No, to understand why you need to understand the concept of "references".
In your example this bit of code "creates" your object:
let obj = {
prop: 'one'
}
And in this case, "obj" is NOT the object itself (like memory location), but is an object "reference" - basically it is a pointer to a pointer.
Before you set "obj" to null, you also assigned "otherObj" as a reference to the SAME object. You had 2 references at this point.
When you set "obj" to null, the object still existed and was still referenced by "otherObj". It will be kept in memory, at least until it is no longer reference by "otherObj" either. If you set both references to null, then you would not longer be able to access the object itself and would likely make it available to be freed by the Javscript engine.
This is a very important concept - if you pass a variable into a function, that argument is a "reference" to the object (except for things like strings and numbers, which are essentially immutable). You can reassign the variable outside the function and the argument will remain intact.

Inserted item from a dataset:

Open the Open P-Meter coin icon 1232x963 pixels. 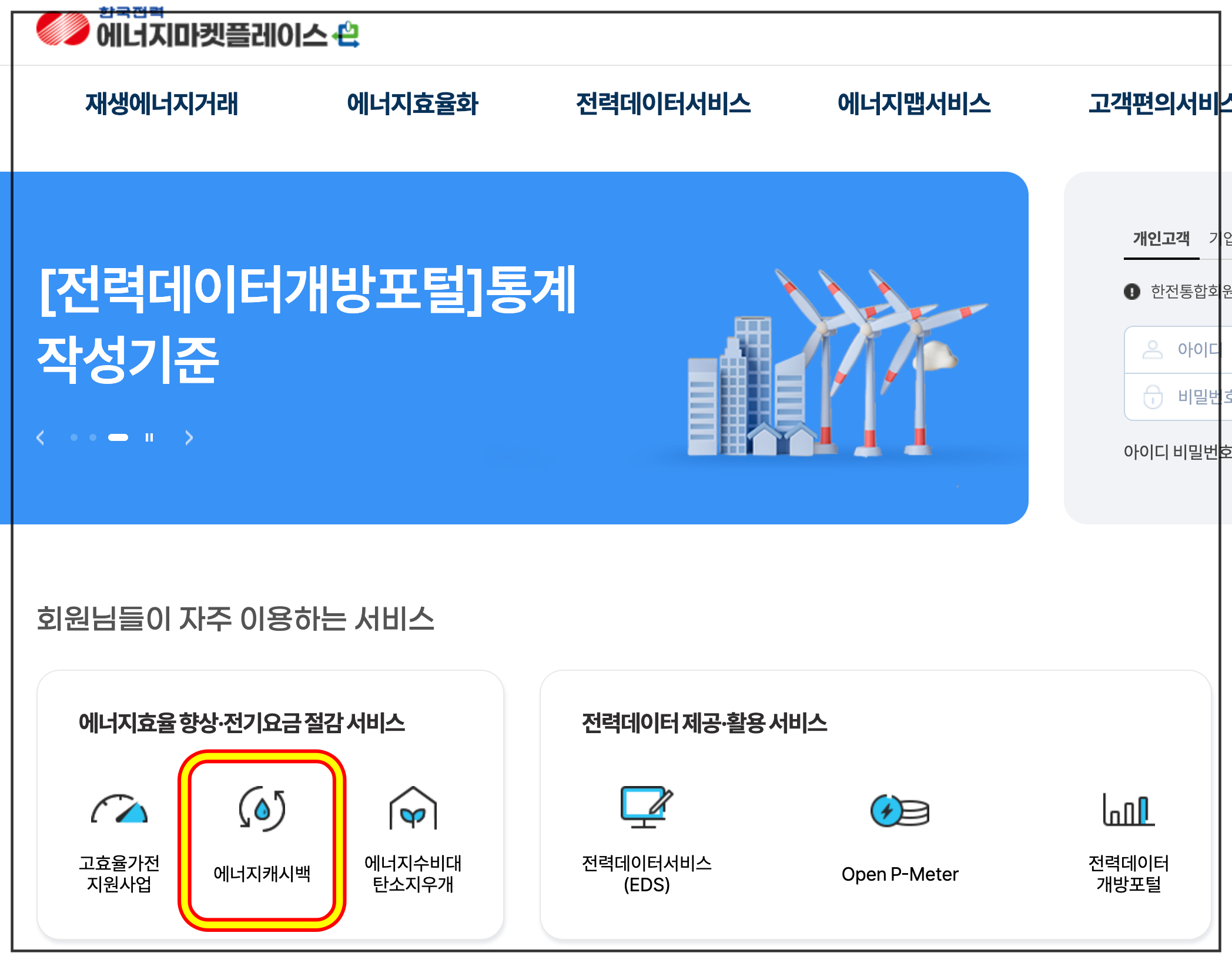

Also, on the flipside - while both references point to the same object changes to the members are reflected by both references. If you want two different copies, you have to do things like "cloning" an object - not merely referencing it.
Understanding references is critical to managing closures in Javascript.
You should distinguish between a deep copy and a shallow copy. What you're doing is called shallow copy. Here is the visualization:
Shallow copy
Deep copy
For a shallow copy, both of your objects (obj and otherObj) refer to the same memory location. That's why when you change the value of one object, the other will be updated as well.
Meanwhile, with a deep copy, each object has its own memory location. When you change one object's value, it does not affect the other.
You can read more from this post.
No, because variables are untyped in JavaScript. This means that the JavaScript engine can determine the type of a variable from the information it contains. In Visual Basic, a very similar kind of variable is called a "variant".
So if you say
let otherObj = obj;
where obj is an object value, you now have two variables which know they are objects and have the same object value (without going into how objects are implemented as references).
So if you now execute
obj = null;
the value of obj is over-written with the value null (which incidentally has a data type "null", which only supports one value: null).
Obviously assigning a new value to one variable isn't supposed to change the value held in another variable. Programming languages depend on this.
So after the value of obj had been updated, otherObj contains the same object value it did before: an object with property "prop" with value "one".